Fire insurance is a specialized form of insurance beyond property insurance and is designed to cover the cost of replacement, reconstruction or repair beyond what is covered by the property insurance policy. This insurance policy typically contains general exclusions, such as war, nuclear risks, and similar perils.
There may be various types of fire policies. The principal types are described below:
(a) Specific Policy
A specific policy one under which the liability of the insurer is limited to a specified sum which is less than the value of a property.
(b) Valued Policy
A valued policy is one under which the insurer agrees to pay a specific sum irrespective of the actual loss suffered. A valued policy is not a contract of indemnity.
(c) Average Policy
Where a property is insured for a sum which is less than its value, the policy may contain a clause that the insurer shall not be liable to pay the full loss but only that proportion of the loss which the amount insured for bears to the full value of the property. Such a clause is called the average clause and policies containing an average clause are called average policies. The phrase “subject to average” is equivalent to the insertion of an average clause. “Lloyd’s Fire Policies are usually expressed to be “subject to average”.
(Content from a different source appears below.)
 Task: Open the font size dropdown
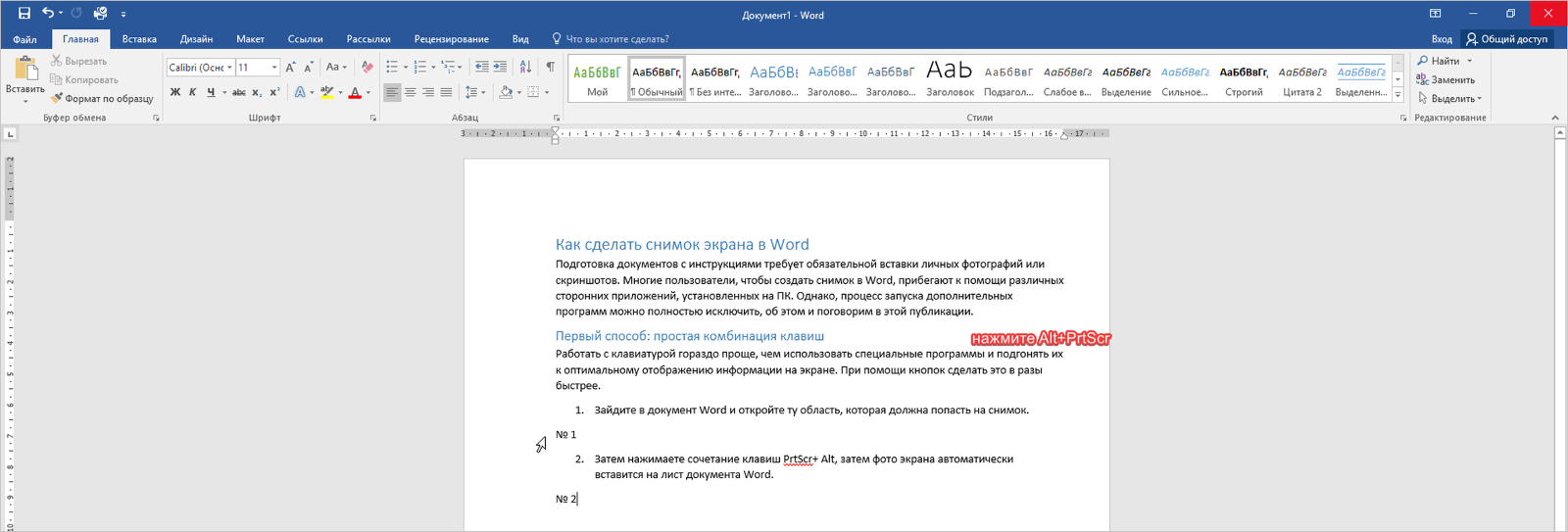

(d) Reinstatement or replacement Policy
In such policies, the insurer undertakes to pay no the value of the property lost, but the cost of replacement of the property destroyed or damaged. The insurer may retain an option to replace the property instead of paying cash.
(e) Floating Policy
When one policy covers property situated in different places it is called a floating policy. Floating policies are always subject to an average clause.
(f) Combined Policies
A single policy may cover losses due to a variety of cases, e.g. fire together with burglary, third party losses, etc. A fire policy may include loss of profits, i.e. the insurer may undertake to indemnify the policyholder not only for the loss caused by fire but also for the loss of profits for the period during which the establishment concerned is kept closed owing to the fire.